• **THE DATA**:
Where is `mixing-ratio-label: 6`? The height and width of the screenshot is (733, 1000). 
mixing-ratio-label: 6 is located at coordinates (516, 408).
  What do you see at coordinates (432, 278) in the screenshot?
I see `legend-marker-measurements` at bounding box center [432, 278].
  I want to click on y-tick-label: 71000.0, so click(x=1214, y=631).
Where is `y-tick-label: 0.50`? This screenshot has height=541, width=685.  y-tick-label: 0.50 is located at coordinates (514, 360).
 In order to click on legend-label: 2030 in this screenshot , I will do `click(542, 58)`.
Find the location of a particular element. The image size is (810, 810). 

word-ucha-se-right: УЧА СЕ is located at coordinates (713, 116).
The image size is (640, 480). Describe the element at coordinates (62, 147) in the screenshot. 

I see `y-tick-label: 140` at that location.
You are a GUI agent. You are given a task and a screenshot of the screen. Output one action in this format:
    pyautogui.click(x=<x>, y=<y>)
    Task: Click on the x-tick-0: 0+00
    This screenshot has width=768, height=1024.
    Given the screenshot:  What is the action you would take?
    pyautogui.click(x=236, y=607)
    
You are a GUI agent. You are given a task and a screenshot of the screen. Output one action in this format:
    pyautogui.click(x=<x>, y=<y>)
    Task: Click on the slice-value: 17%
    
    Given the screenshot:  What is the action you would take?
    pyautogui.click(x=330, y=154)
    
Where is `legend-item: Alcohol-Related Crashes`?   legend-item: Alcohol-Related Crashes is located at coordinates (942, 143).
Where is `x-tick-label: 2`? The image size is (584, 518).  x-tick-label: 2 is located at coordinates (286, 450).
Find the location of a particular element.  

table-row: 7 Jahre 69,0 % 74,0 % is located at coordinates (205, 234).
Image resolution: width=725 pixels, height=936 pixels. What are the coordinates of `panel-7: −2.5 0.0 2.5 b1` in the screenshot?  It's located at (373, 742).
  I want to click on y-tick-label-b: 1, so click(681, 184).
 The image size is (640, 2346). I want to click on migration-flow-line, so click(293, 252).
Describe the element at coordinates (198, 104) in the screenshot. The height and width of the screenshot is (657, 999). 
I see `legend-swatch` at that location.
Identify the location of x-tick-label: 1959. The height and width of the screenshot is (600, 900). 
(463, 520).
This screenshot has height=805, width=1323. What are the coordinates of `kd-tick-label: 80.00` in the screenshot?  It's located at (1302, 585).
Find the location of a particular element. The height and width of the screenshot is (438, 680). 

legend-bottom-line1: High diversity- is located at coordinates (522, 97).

• **WHAT NEEDS TO BE DONE**:
Return, without any change, the lines of the material from the one containing "Image resolution: width=725" through the end of the material, both ends included.

• **TASK SOLUTION**:
Image resolution: width=725 pixels, height=936 pixels. What are the coordinates of `panel-7: −2.5 0.0 2.5 b1` in the screenshot?  It's located at (373, 742).
  I want to click on y-tick-label-b: 1, so click(681, 184).
 The image size is (640, 2346). I want to click on migration-flow-line, so click(293, 252).
Describe the element at coordinates (198, 104) in the screenshot. The height and width of the screenshot is (657, 999). 
I see `legend-swatch` at that location.
Identify the location of x-tick-label: 1959. The height and width of the screenshot is (600, 900). 
(463, 520).
This screenshot has height=805, width=1323. What are the coordinates of `kd-tick-label: 80.00` in the screenshot?  It's located at (1302, 585).
Find the location of a particular element. The height and width of the screenshot is (438, 680). 

legend-bottom-line1: High diversity- is located at coordinates (522, 97).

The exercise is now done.